August 9, 2021 | Unregistered Commenterjoel6

@joel6 - I have had a similar reaction to her due to the autobiography. Regardless of whether the Chandler story was true or not, it was in poor taste to include it and reflected badly on her.

Having said that, her aquatic spectacles are fun to watch, reflecting a time in the Hollywood studio system when movies like hers could be made. It's similar to the way Fox made a movie star out of Sonja Henie and incorporated her skating into the plots. Neither Williams or Henie were great actresses, but they did have the charisma to carve their own niche.

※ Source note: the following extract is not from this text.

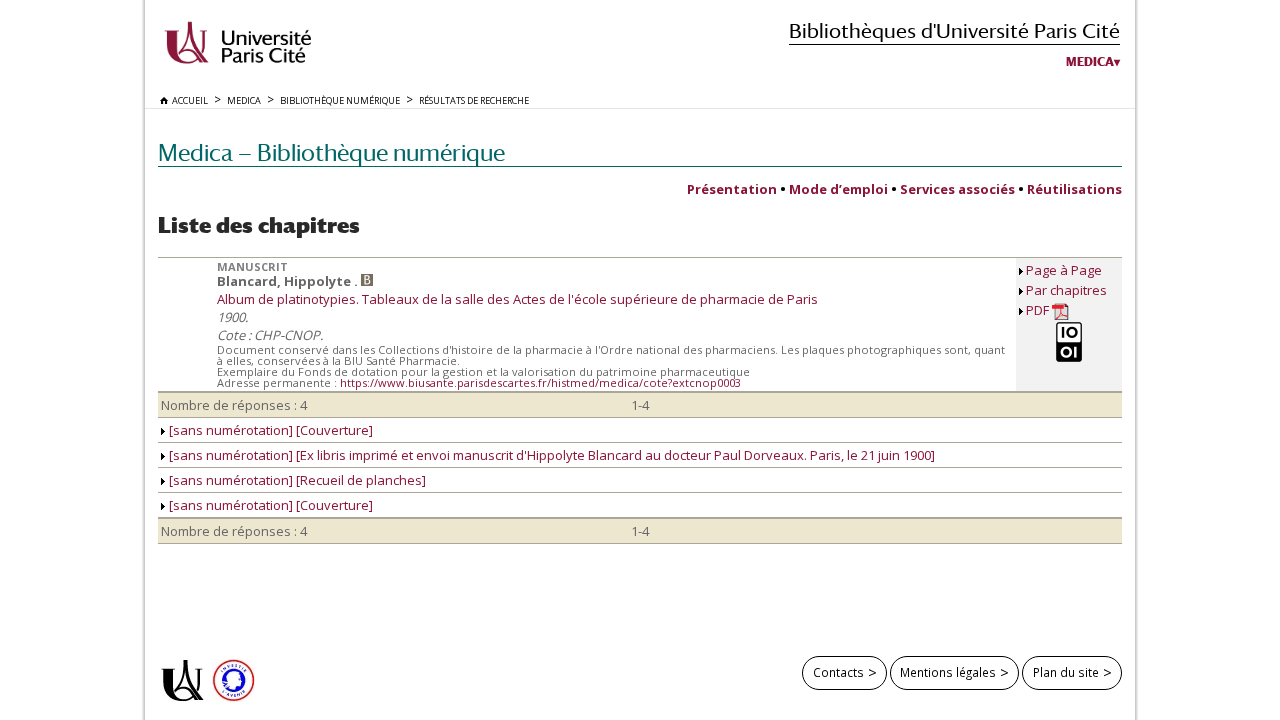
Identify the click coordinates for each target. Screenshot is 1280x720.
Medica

August 9, 2021 | Unregistered CommenterGTA James

Her films are pure Hollywood studio era creations

August 9, 2021 | Unregistered CommenterJaragon

If you think about her films were even more fantastic than the usual MGM musical which are pure fantasy -they had to figure out how to get her in swim suit and into a swimming pool-MGM also used then as an excuse to show case her leading men in swimsuit beefcake shots- everyone into the pool even Tom and Jerry

August 9, 2021 | Unregistered CommenterJaragon

She was spotlighted yesterday on TCM's 'Summer Under The Stars' and I was hooked with watching her films. The plots are mundane, but as soon as she's in water, it's pure Hollywood magic. The Busby Berkeley choreographies, Esther's natural, aquatic glow, the color spectacle, wow. Just seeing what she did should inspire generations of swimmers/synchronized swimmers. One is a million and seeing her movies back in the day on a Big Screen must've been mind-blowiing. Her segment in 1974's 'That's Entertainment' captured it all.

August 9, 2021 | Unregistered CommenterTOM

I know you are celebrating Esther Williams career and star quality but it would be nice also to read something also about her screen partner Van Johnson

August 9, 2021 | Unregistered CommenterMirko

Thanks for the article. These articles spotlight obscure movies and make them irresistible to watch.

August 9, 2021 | Unregistered CommenterPedro

Van Johnson had an interesting career too- a closeted gay man - who was sold as the All American boy next door.

August 9, 2021 | Unregistered CommenterJaragon

Not only was Van Johnson a closeted gay superstar, but his most loyal sponsor was Mr. Closet himself, Spencer Tracy, who rescued his career more than once.

August 9, 2021 | Unregistered CommenterAmy Camus

Of the centennial actresses of 2021 she didn't quite have the modus touch.